El presidente de los Estados Unidos, Barak Obama, tiene que nombrar un sustituto para el juez de la Corte Suprema, Antonin Scalia -conservador-, fallecido el sábado a los 79 años de edad en un hotel de lujo, en Texas, donde se encontraba. Su muerte se habría producido por causas naturales.
Para el Partido Demócrata, al que pertenece Obama, es una gran oportunidad para romper el equilibrio de la Corte Suprema a favor de los progresistas (o liberales, como denominan a los progresistas en Estados Unidos).
La Corte Suprema estadounidense está formada por 9 magistrados. Con Scalia, que fue nombrado por Ronald Reagan en 1986, los conservadores tenían la mayoría hasta ahora: 5 a 4.
Los jueces de la Corte Suprema son elegidos de por vida. Sólo pueden ser destituidos por el Congreso a través de un proceso de impugnación o «impeachment». Sin embargo, pueden renunciar a su cargo por voluntad propia.
Ninguno de sus miembros, en toda su historia, ha sido destituido.
Cada uno de ellos es nombrado por el presidente de los Estados Unidos de turno, cuando se produce la vacante, como es este caso, pero tienen que ser confirmados después por el Senado.
La Corte Suprema tiene las funciones de un Tribunal Constitucional. Es el único tribunal contemplado en la Constitución. Posee el poder de revisar las sentencias -y de tumbarlas o ratificarlas- y la facultad de declarar inconstitucionales leyes federales o estatales y actos de los poderes ejecutivos y estatales.
Su fallos son finales. No pueden ser apelados a ningún otro tribunal.
La desaparición de Scalia obliga a Obama a moverse rápido para encontrar un candidato con suficiente prestigio -y pedigrí progresista- que pueda superar el escollo del Senado, controlado por los republicanos.
Sobre la mesa, la Corte Suprema tiene que decidir próximamente sobre el caso de aborto más importante en diez años y varios casos en derechos de voto, acción afirmativa e inmigración. El cambio de equilibrio político en su interior podría vencer el fiel de la balanza hacia los planteamientos progresistas.
No hay un periodo tasado para el nombramiento del nuevo juez de la Corte Suprema, por lo que es previsible que la mayoría de la Cámara Alta estadounidense trate de bloquear el nombramiento hasta las próximas elecciones, que tienen que tener lugar en noviembre de este año.
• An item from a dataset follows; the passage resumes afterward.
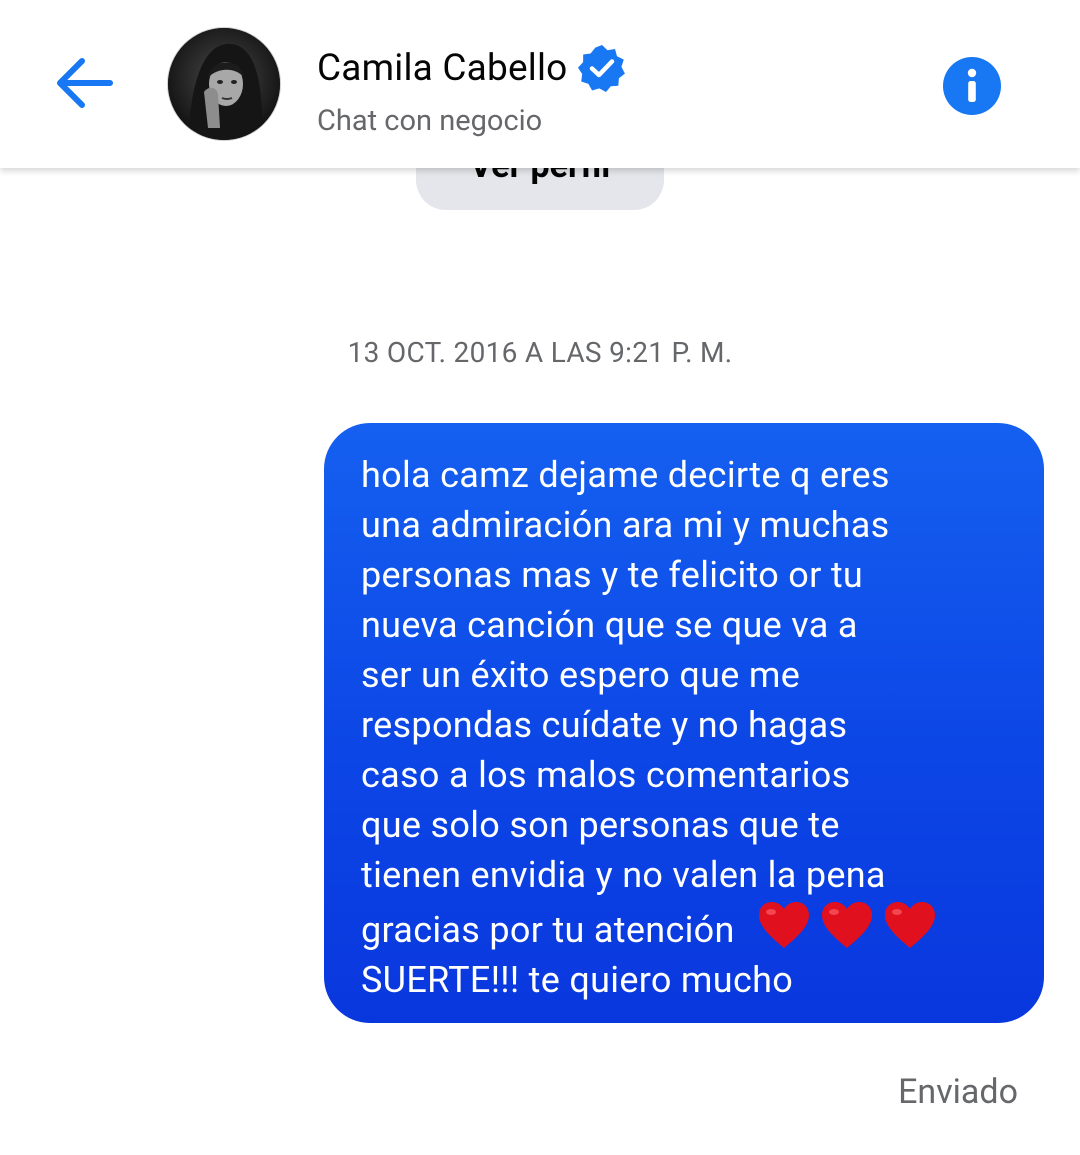 Image resolution: width=1080 pixels, height=1155 pixels. I want to click on message-line: una admiración ara mi y muchas, so click(626, 525).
Si el elegido fuera un presidente republicano, les correspondería a ellos elegir a un sustituto de «su sensibilidad» política.
El líder de la mayoría republicana en el Senado, Mitch McConnell, ya ha declarado que «esta vacante no debería cubrirse hasta tener un nuevo presidente», porque el «pueblo americano debería tener voz en la selección de su próximo juez del Tribunal Supremo».
Su oponente en la Cámara Alta, el demócrata Harry Reid, por su parte, subrayó que le corresponde a Obama presentar un candidato de forma inmediata.
OBAMA HA ELEGIDO A DOS JUECES YA
El presidente Obama ya ha elegido a dos jueces durante sus dos mandatos. Y han sido dos mujeres: Sonia Sotomayor, en 2009, y Elena Kagan, en 2010. Entonces el Partido Demócrata controlaba la mayoría del Senado. Esta sería su tercera designación.
Entre los posibles candidatos suenan los nombres de Jacqueline Nguyen, vietnamita-americana que ha sido juez en San Francisco desde 2012, y Sri Srinivasan, un juez indio-americano que ha trabajado en el Tribunal de Apelaciones del distrito de Columbia desde mayo de 2013, Paul Watford, un juez de color designado en 2012, y Jane Kelly, exdefensora pública que ha trabajado en Misuri desde 2013.